_Supplied text_
## begin

# RE: BM Ultra Spec SCUFF-X



## Mr Smith (Mar 11, 2016)

*RE: BM Ultra Spec SCUFF-X*

Has anyone used Ultra Spec® SCUFF-X® yet? I see that it has won several awards. It might be a product to help sell some commercial work or high traffic areas.

What has your experience been with it in application? How is the flat? I can probably guess that the eggshell is very shiny.


----------



## kerryman71 (Oct 9, 2017)

Yes, used it in the stairwell at a condominium complex. I've been back to do other jobs a few times and found that it is holding up well.

Application wise it went on well with a brush and roller. Also, the sheen of the eggshell was only slightly higher. I didn't find it to be noticeably higher than a regular eggshell, but I was also using a beige color. Not sure if a darker color would show more. 

John


----------



## Mr Smith (Mar 11, 2016)

kerryman71 said:


> Yes, used it in the stairwell at a condominium complex. I've been back to do other jobs a few times and found that it is holding up well.
> 
> John


Does it compare with any other paint? I think it costs the same as BEN. Would the look of it be OK for a home?


----------



## kerryman71 (Oct 9, 2017)

I think it would be fine for a home, particularly kids rooms or high traffic areas. I believe it comes in all the colors that Ben Moore offers, and it has little odor to it.

If I recall correctly it was more in line with the Regal Select pricewise. I was pretty impressed with the test board that had at the Ben Moore dealer that I buy my paint from. 

John


----------



## cocomonkeynuts (Apr 14, 2017)

Yes it is priced about the same as regal eggshell. My experience using it:
1) it competes in the same category as shurscrub and promar 200 for commercial spaces and blows them out of the water in every category. I did a sample board with half promar and half scuffx eggshell that I encourage people to kick with muddy boots. Scuffx will mar and you can see the mark if you look at an angle but it doesn't make a ugly black mark like promar does.

## end

_Dataset content_
## begin

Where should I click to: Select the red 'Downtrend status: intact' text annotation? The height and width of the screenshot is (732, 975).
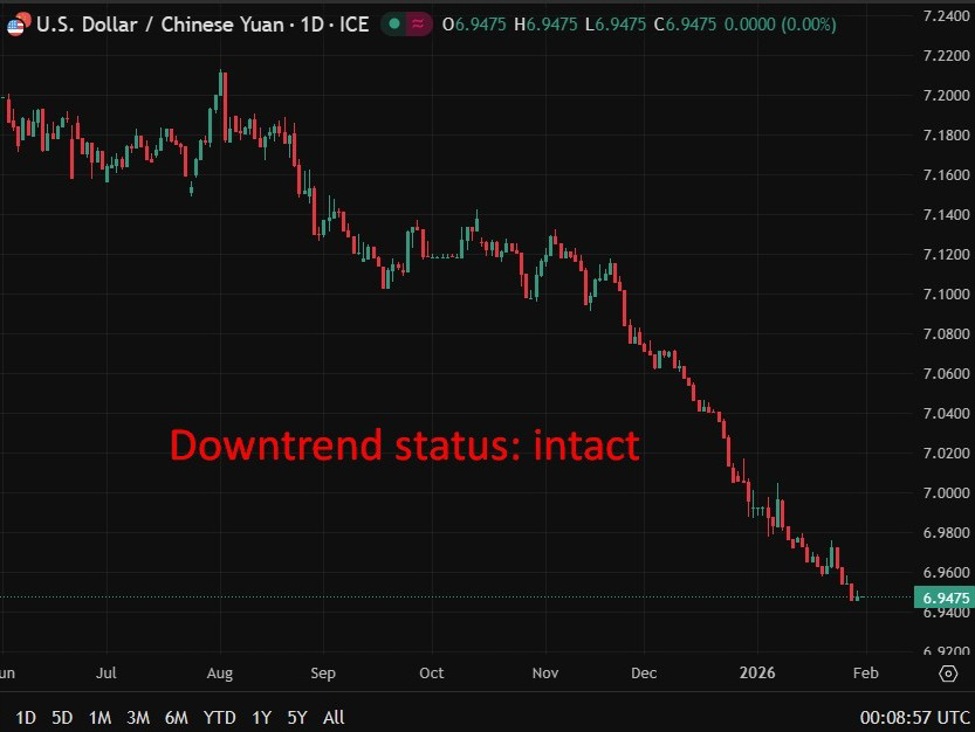[404, 445]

## end

_Exercise_
Could you reproduce the entire SCUFF-X forum thread word for word, from its title line to its final sentence?

_Task output_
# RE: BM Ultra Spec SCUFF-X



## Mr Smith (Mar 11, 2016)

*RE: BM Ultra Spec SCUFF-X*

Has anyone used Ultra Spec® SCUFF-X® yet? I see that it has won several awards. It might be a product to help sell some commercial work or high traffic areas.

What has your experience been with it in application? How is the flat? I can probably guess that the eggshell is very shiny.


----------



## kerryman71 (Oct 9, 2017)

Yes, used it in the stairwell at a condominium complex. I've been back to do other jobs a few times and found that it is holding up well.

Application wise it went on well with a brush and roller. Also, the sheen of the eggshell was only slightly higher. I didn't find it to be noticeably higher than a regular eggshell, but I was also using a beige color. Not sure if a darker color would show more. 

John


----------



## Mr Smith (Mar 11, 2016)

kerryman71 said:


> Yes, used it in the stairwell at a condominium complex. I've been back to do other jobs a few times and found that it is holding up well.
> 
> John


Does it compare with any other paint? I think it costs the same as BEN. Would the look of it be OK for a home?


----------



## kerryman71 (Oct 9, 2017)

I think it would be fine for a home, particularly kids rooms or high traffic areas. I believe it comes in all the colors that Ben Moore offers, and it has little odor to it.

If I recall correctly it was more in line with the Regal Select pricewise. I was pretty impressed with the test board that had at the Ben Moore dealer that I buy my paint from. 

John


----------



## cocomonkeynuts (Apr 14, 2017)

Yes it is priced about the same as regal eggshell. My experience using it:
1) it competes in the same category as shurscrub and promar 200 for commercial spaces and blows them out of the water in every category. I did a sample board with half promar and half scuffx eggshell that I encourage people to kick with muddy boots. Scuffx will mar and you can see the mark if you look at an angle but it doesn't make a ugly black mark like promar does.